▶ **TASK DESCRIPTION**: When you repeat the material, keep each line exact and omit the pictures.
INFORMATION section start
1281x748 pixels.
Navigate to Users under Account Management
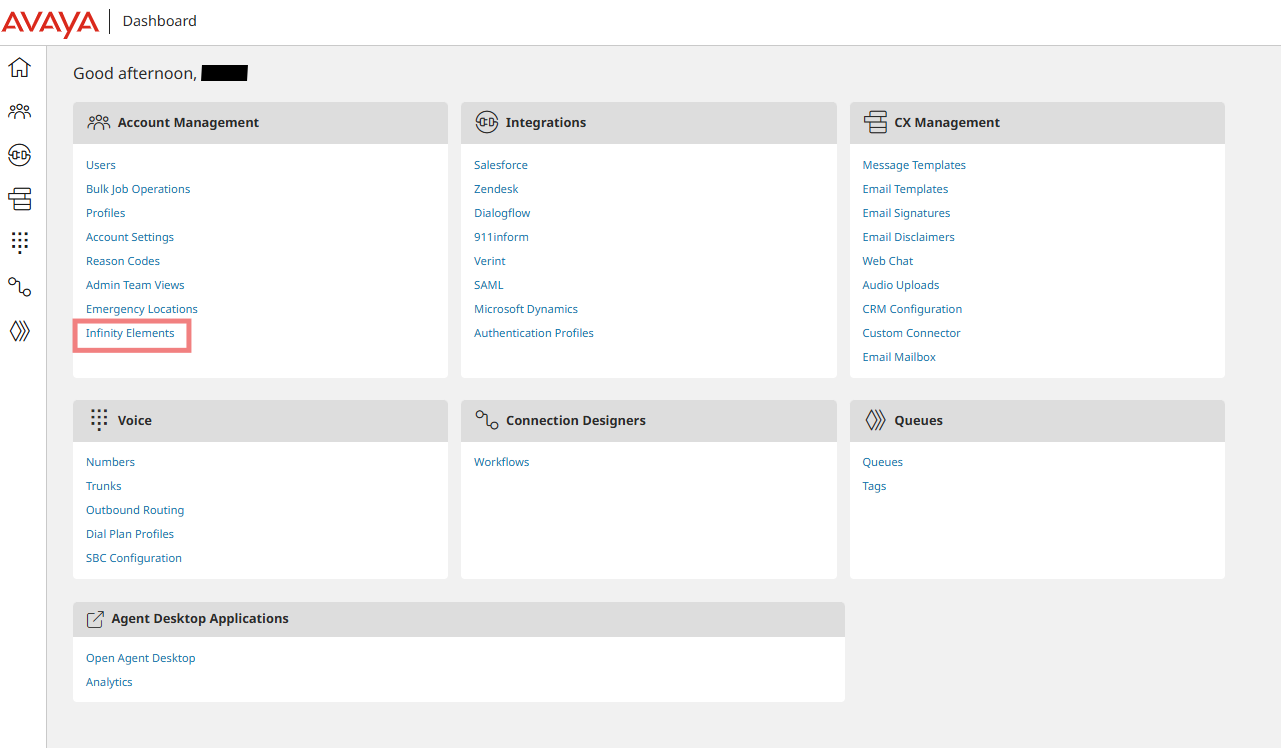(x=100, y=164)
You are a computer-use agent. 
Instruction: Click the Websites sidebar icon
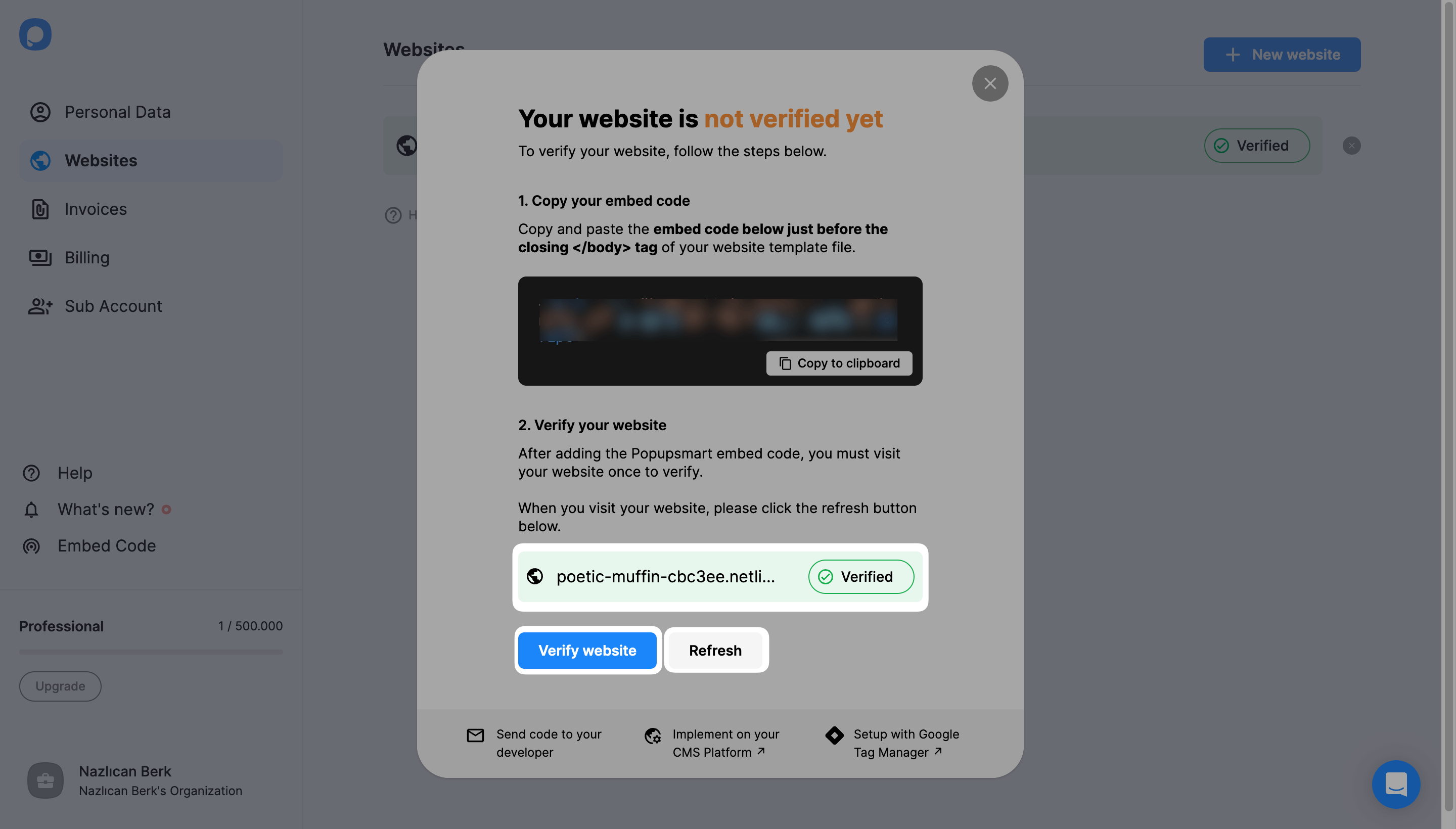click(40, 160)
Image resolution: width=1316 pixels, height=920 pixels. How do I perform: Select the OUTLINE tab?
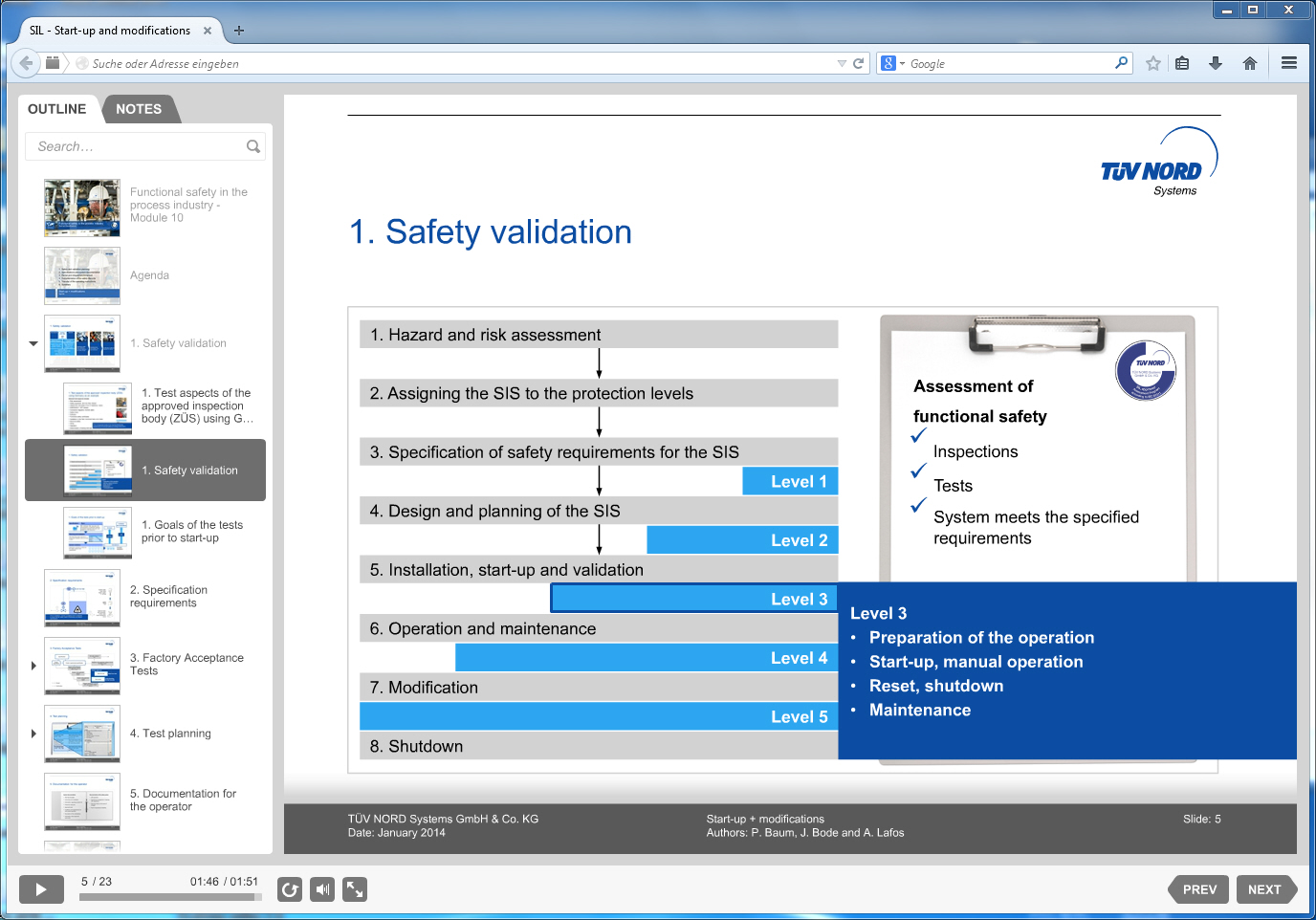(x=56, y=108)
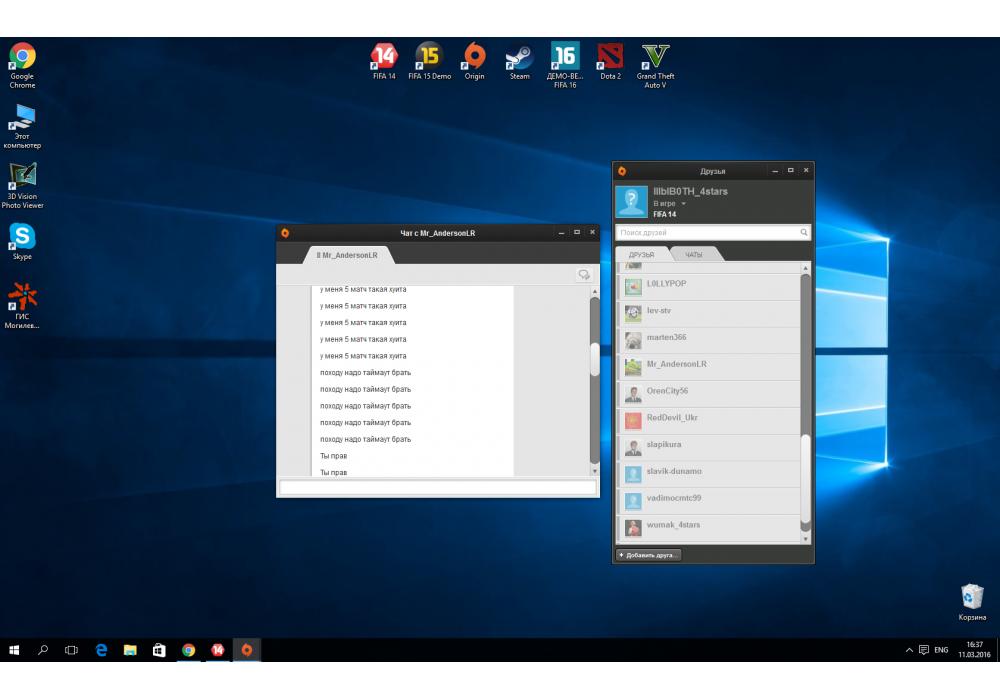The height and width of the screenshot is (700, 1000).
Task: Click the 'Поиск друзей' search field
Action: coord(706,233)
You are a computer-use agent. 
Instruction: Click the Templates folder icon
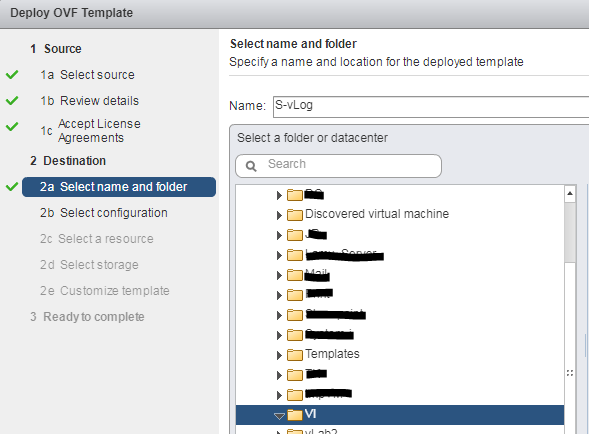(295, 355)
INFORMATION section end
▶ **WRITTEN REPLY**:
1281x748 pixels.
Navigate to Users under Account Management
(x=100, y=164)
You are a computer-use agent. 
Instruction: Click the Websites sidebar icon
click(40, 160)
Image resolution: width=1316 pixels, height=920 pixels. How do I perform: Select the OUTLINE tab?
(x=56, y=108)
The height and width of the screenshot is (700, 1000).
Task: Click the 'Поиск друзей' search field
Action: coord(706,233)
You are a computer-use agent. 
Instruction: Click the Templates folder icon
(295, 355)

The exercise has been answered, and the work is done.